At CityEconomist we have been perusing data on IT jobs in the first quarter of 2006 and were surprised to find that Arizona, Illinois and Connecticut have been growing these jobs fastest of the 15 states with the largest IT vacancies. We have been looking at a two-year span, comparing this last quarter with the first quarter of 2004.

The data come from corporate web sites tracked daily with a web spider developed by my colleague Henning Seip of Skillproof. He checks on a quarter of a million job vacancies every day. We have been especially interested in IT jobs because IT is crucial in driving business innovation.

Arizona IT job vacancies grew 217 percent, Illinois vacancies grew 143 percent and Connecticut vacancies grew 136 percent between the first quarter of 2004 and the first quarter of 2006.

The next seven fastest-growing states were, in order, Washington, Massachusetts, New York, California, Texas, Florida and New Jersey. Only one state, Maryland, showed a decline in jobs (14 percent). The other four, slower-growing, states were Georgia, Pennsylvania, Virginia and the District of Columbia.

On the same basis as the state data, the U.S. metro areas with the fastest-growing IT vacancies over the past two years were Phoenix, where the vacancies doubled; San Jose, where they grew 170 percent, and San Francisco and Seattle, where they grew 130 percent. They grew 157 percent in the Chicago area and 122 percent in the Minneapolis area.

Only one of the 15 metropolitan areas with the most IT vacancies has lost ground in the last two years. That is Baltimore.

The growth rate has been slower in 2005-2006 than the previous year. Two metro areas in southern California – San Diego and Los Angeles – have registered a decline in IT job vacancies in 2005-2006.

The growth in job vacancies has been led by IT sales and marketing, which grew 132 percent over the two years and 42 percent during the most recent year, from the first quarter of 2005 to the first quarter of 2006.

It was followed in both periods by IT process design and IT management. What this suggests is that the IT jobs that are growing fastest are close to business operations – sale, process design and management of IT services.

U.S. jobs seem to be growing to keep pace with growth among IT service providers overseas.

New York City exemplifies the shift in demand for IT skills.

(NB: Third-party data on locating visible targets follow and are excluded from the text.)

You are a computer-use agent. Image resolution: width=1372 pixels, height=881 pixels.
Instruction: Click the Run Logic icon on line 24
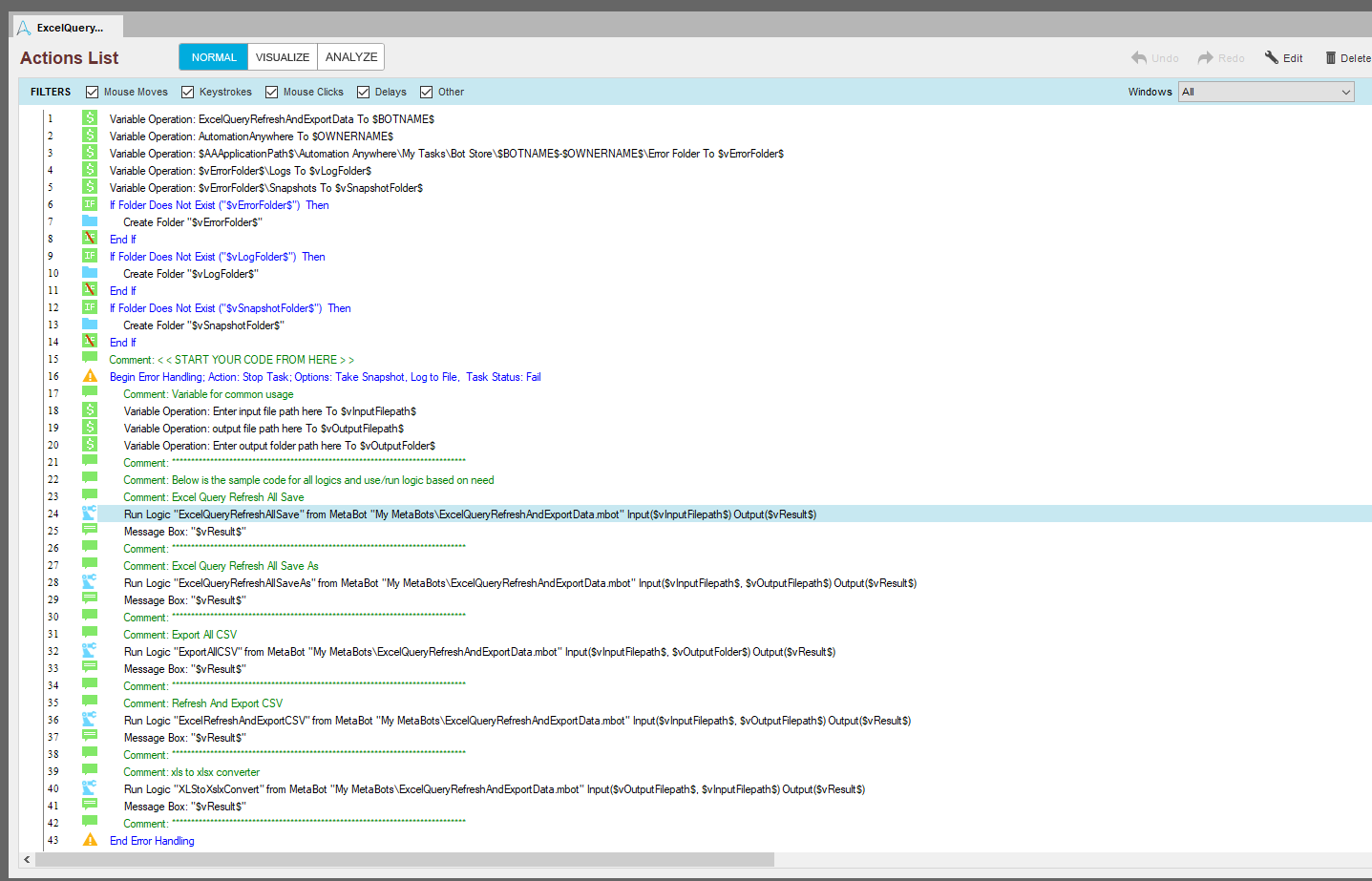click(x=90, y=514)
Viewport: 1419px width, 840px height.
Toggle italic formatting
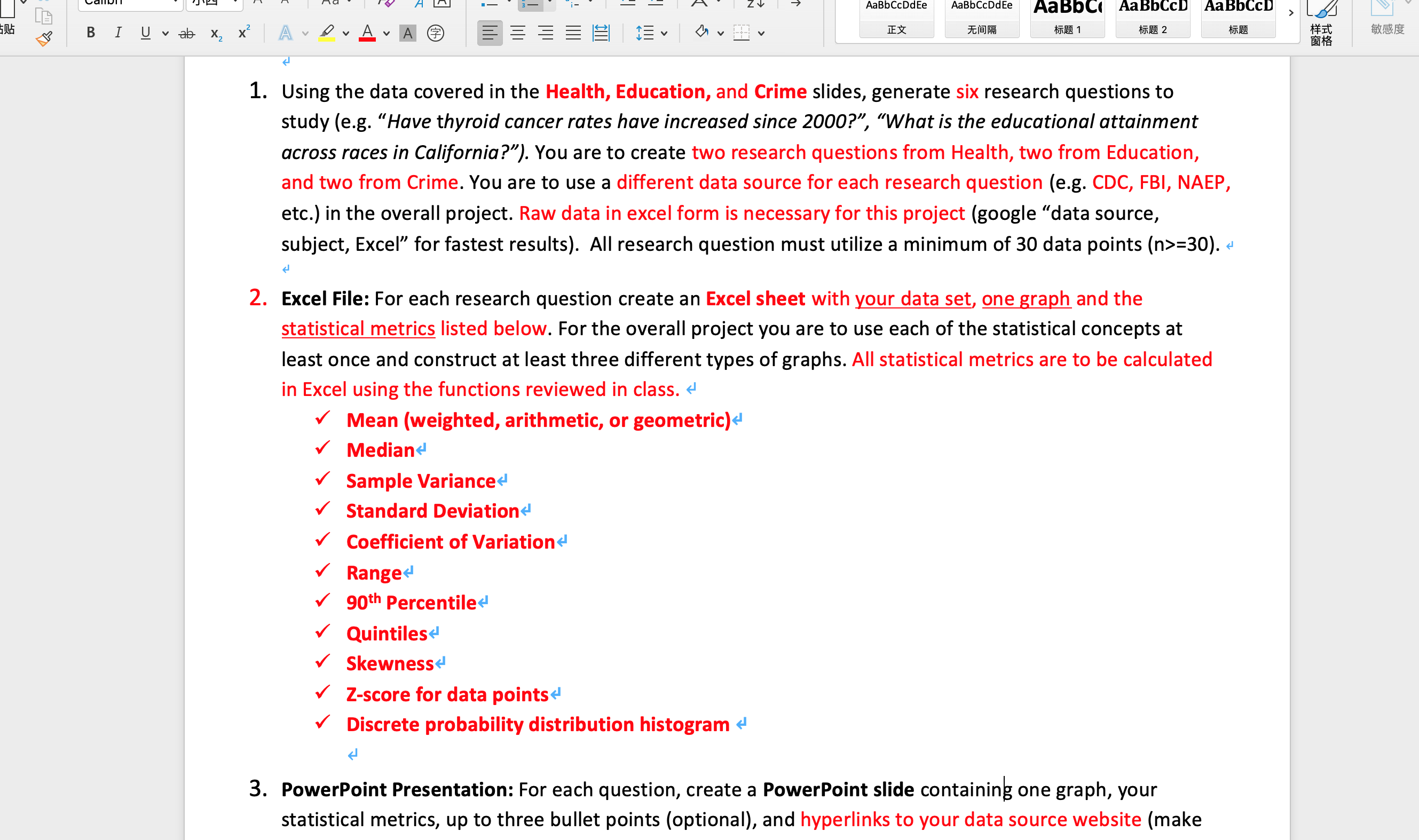coord(118,33)

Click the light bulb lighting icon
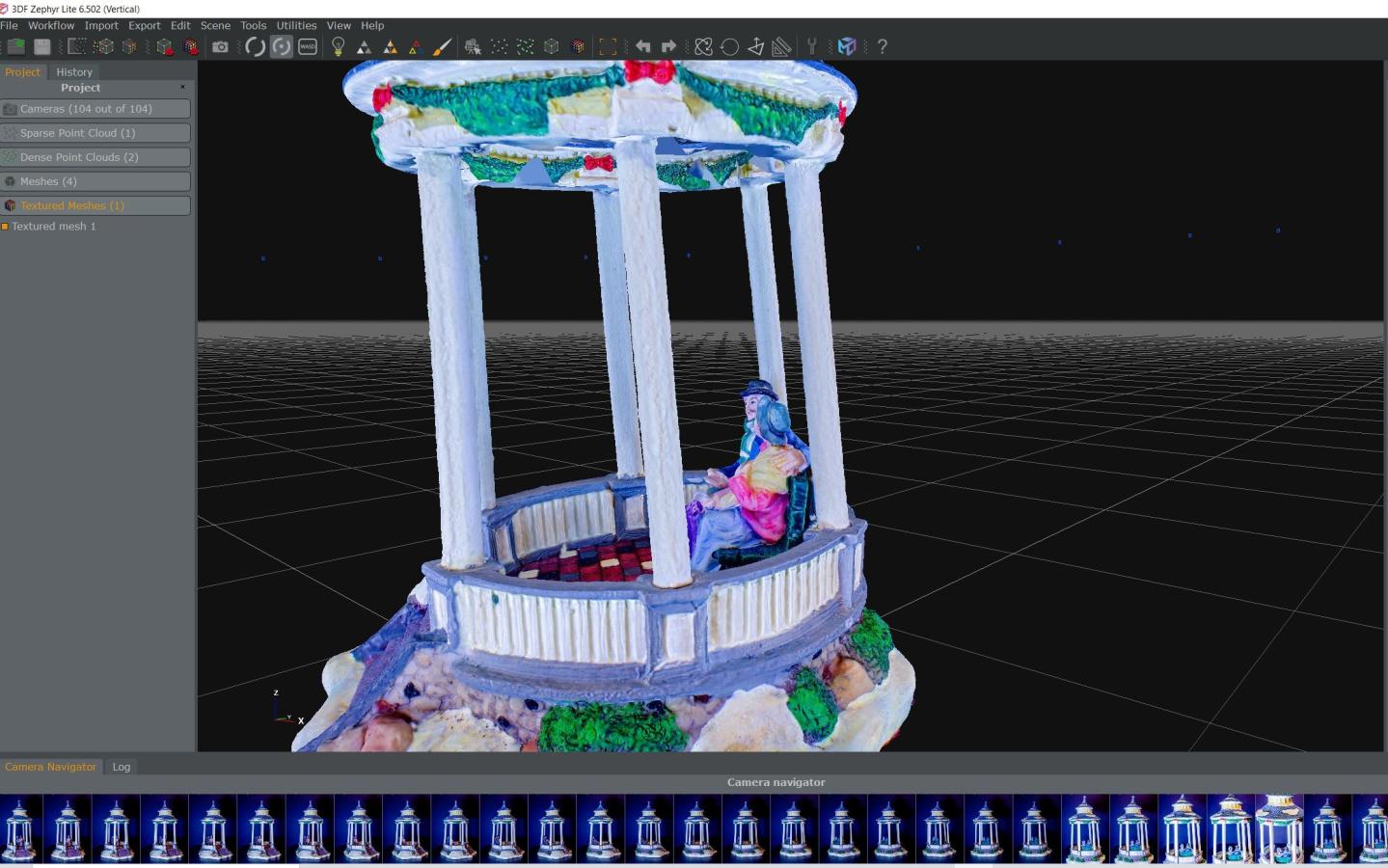click(x=338, y=46)
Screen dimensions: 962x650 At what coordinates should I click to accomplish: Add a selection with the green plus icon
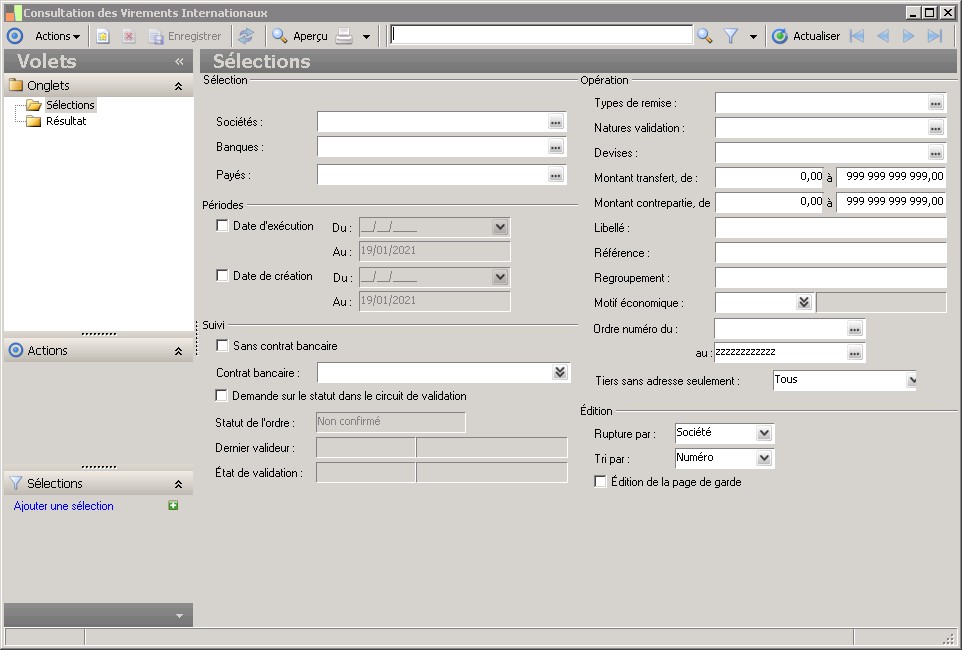tap(174, 506)
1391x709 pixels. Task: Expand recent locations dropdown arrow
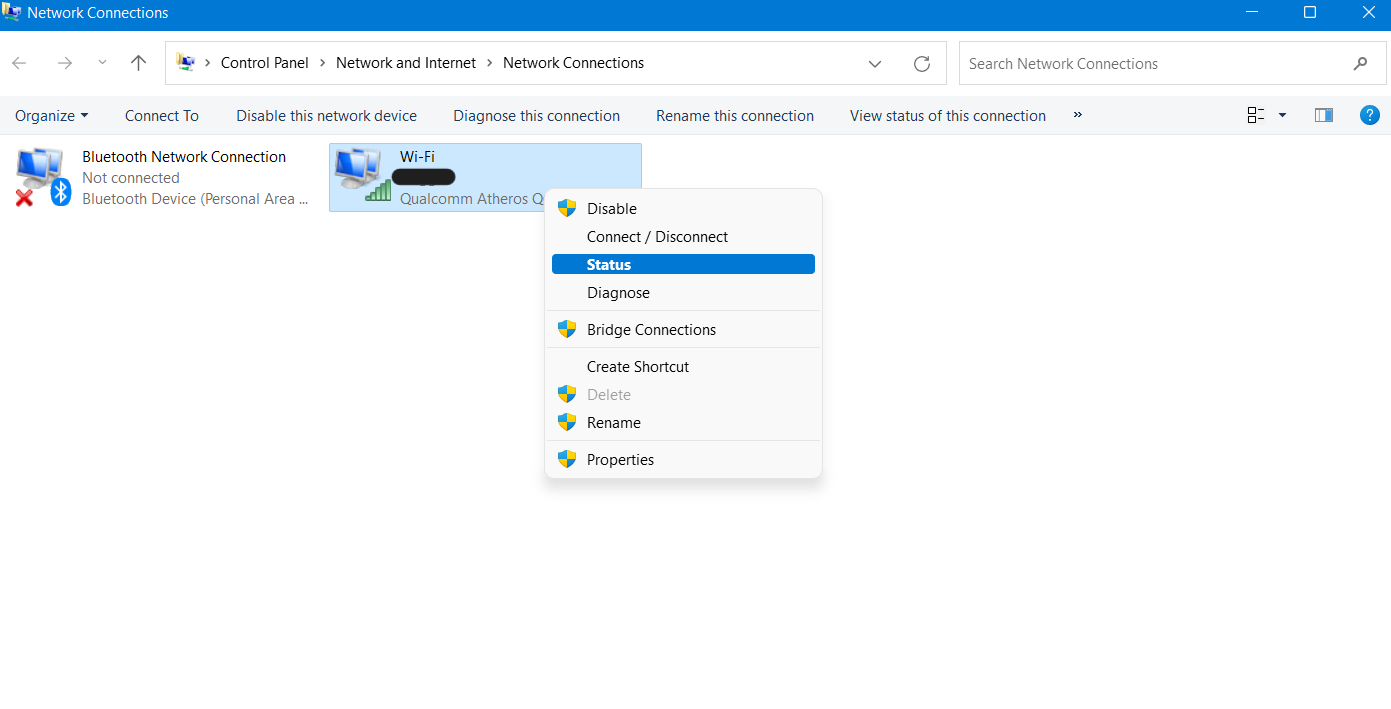click(102, 63)
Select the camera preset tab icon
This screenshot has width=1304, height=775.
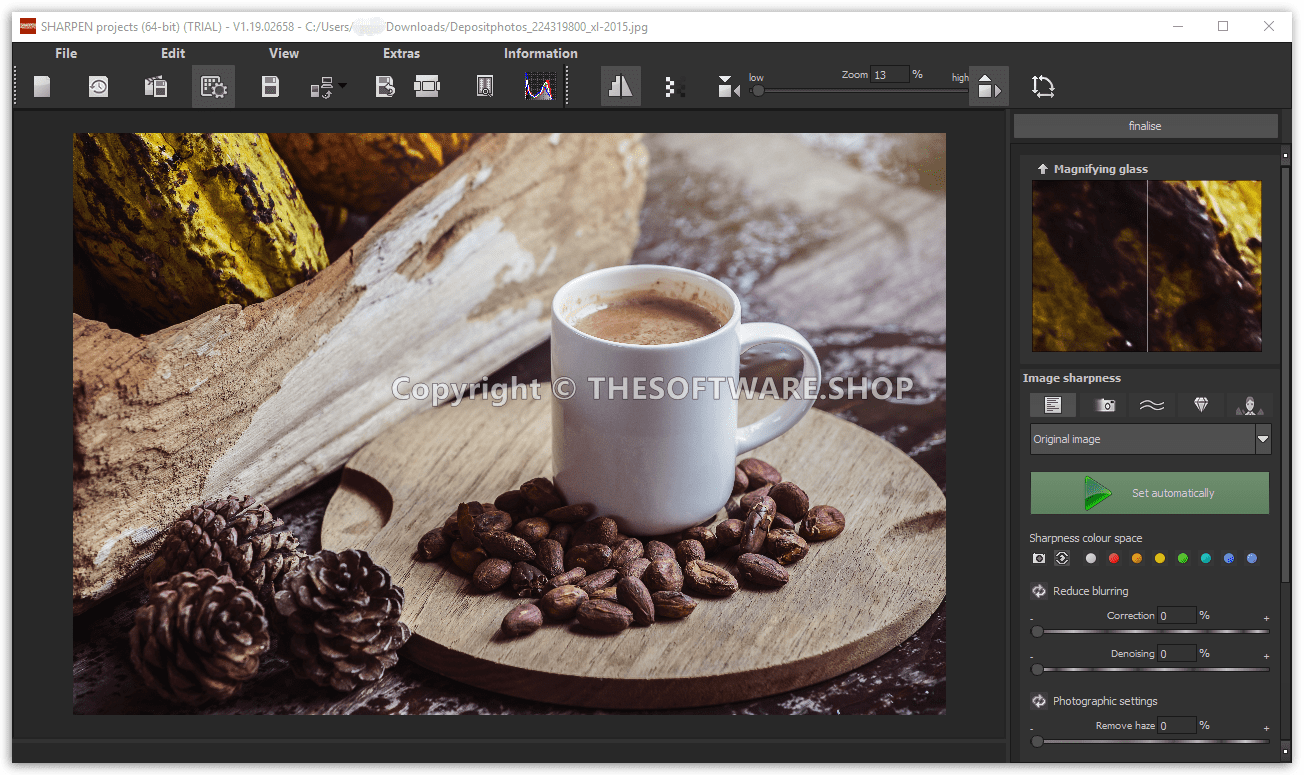(1104, 405)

Employer demand has increased 50 percent or more in eight skills areas in the first quarter of 2006 compared with a year earlier.

In order of available jobs, the skills that are gaining in demand are: Linux, Sybase, Perl, C# (Microsoft’s C Sharp), Peoplesoft, Offshore team coordination, SOAP and MCSE.

Meanwhile, demand for other skill areas has declined.

In order of available jobs, the declines are in: SAPDB2 (IBM), Websphere (IBM), Windows NT/2000/2003, MQSeries, Weblogic (BEA) and Wireless.

Programmers skilled in Java, Unix, SQL and HTML are in the greatest demand, with an increase of 24 percent or more openings for each skill in the first quarter than a year earlier.
Although software development is not growing as fast as other skill categories, it is still the largest category of skills required by employers.